Government agencies and large corporations are beginning to launch efforts to ease the financial burden caused by the global pandemic, but for many of New York City’s small businesses and their employees, lasting impacts of the pandemic are still uncertain.
Mayor Bill de Blasio announced last week that the city’s Small Business Services (SBS) will be rolling out financial relief for establishments impacted by the COVID-19 outbreak.
As of now, that aid comes in the form of up to $75,000 in zero-interest loans for businesses with fewer than 100 employees that have seen a sales decrease of at least 25 percent, or a two-month coverage of 40 percent of payroll costs for businesses with fewer than five employees.
According to a spokesperson for SBS, the department is currently focused on getting those programs operational as it deliberates next steps for both long and short-term assistance. Applications and other resources for small businesses can be accessed at nyc.gov/covid19biz.
At the same time, the state has enacted a 90-day halt on evictions to provide security for renters, including small business owners. The governor has also recommended a similar suspension of mortgage payments for property owners.
Charter Communications, also known as Spectrum, said it will not discontinue internet and phone services for individuals or businesses unable to pay bills due to loss of income at this time.
Even still, current measures are certainly not enough to quell the fallout for some of the city’s most economically vulnerable populations.
“Our small businesses, our arts community and our cultural organizations are core to our economy and our identity as a city,” penned NYC Comptroller Scott Stringer in an open letter demanding greater government action on the issue.
“As thousands of these businesses struggle to stay afloat, it is no exaggeration to say that hundreds of thousands of New Yorkers face losing their livelihoods,” he continued.
Stringer called for an increase to a maximum $150,000 loan for SBS’s no-interest relief program, on top of additional, more drastic legislation.
This includes stopping collection of outstanding small business fines for six months, a three-month automatic renewal of licenses and permits for bars and restaurants without fees, and suspending payment of Commercial Rent Tax by ground-floor retailers for two months.

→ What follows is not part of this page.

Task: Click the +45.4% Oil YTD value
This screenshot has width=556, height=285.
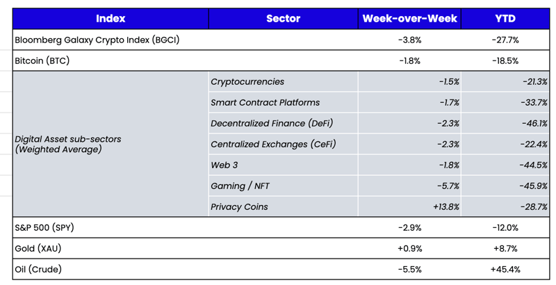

Once public health is stabilized, Stringer proposes the state and city enact a loan and grant “Re-Start” program to help small businesses that have closed temporarily to open their doors and re-hire workers.
In the meantime, local operations such as neighborhood Business Improvement Districts (BIDs) are working independently and in tandem to mitigate the damage.
Jamie-Faye Bean, executive director of the Sunnyside Shines, says that much of the BID’s initial response has been geared toward outreach to neighborhood businesses, making sure that they are updated on the latest mandates and aware of available aid.
On Thursday, the BID released a list of local businesses that are still open or providing services on its own coronavirus updates page. Bean is additionally collaborating with Chef Jonathan Forgash, founder of the Queens Dinner Club, to launch a similar page for Astoria (astoriatogether.com).
She revealed that Sunnyside Shines is also engaged in advocacy with other organizations like other BIDs and chambers of commerce to put pressure on elected officials to produce more a comprehensive package for struggling businesses.
“There is very little right now that people can apply for and access immediately,” said Bean. “It’s clear that as much as the government is trying to mount this effort, the most vulnerable people in the equation are going to fall between the cracks.”
Noticeably missing in the conversations on relief is mention of undocumented immigrants, who are employed by many the city’s small businesses, particularly in the food-service industry.
Most restaurants, says Bean, keep a four-week cash reserve, meaning that beyond that period it will be very difficult to stay open without assistance. However, as it stands now, businesses with undocumented employees are ineligible for payroll grants, since the majority of these workers are paid off the books and may have to layoff staff they can no longer afford.
“People are overwhelmed by red tape and bureaucracy,” she said. “They are scared and they are discouraged. and we’re worried places will go out of business very quickly.”
The devastation at this point is overwhelming for many New Yorkers, but Bean sees a possible silver lining on the horizon, as the COVID-19 crisis exposes the fragility caused by consumer habits that favor large companies rather than locally owned businesses.
“What we do in the next couple of days is going to determine what our neighborhoods are going to look like in the future,” she projects. “It’s a very painful process, but there’s an opportunity here to re-envision where we spend our money and begin restructuring our local economy.”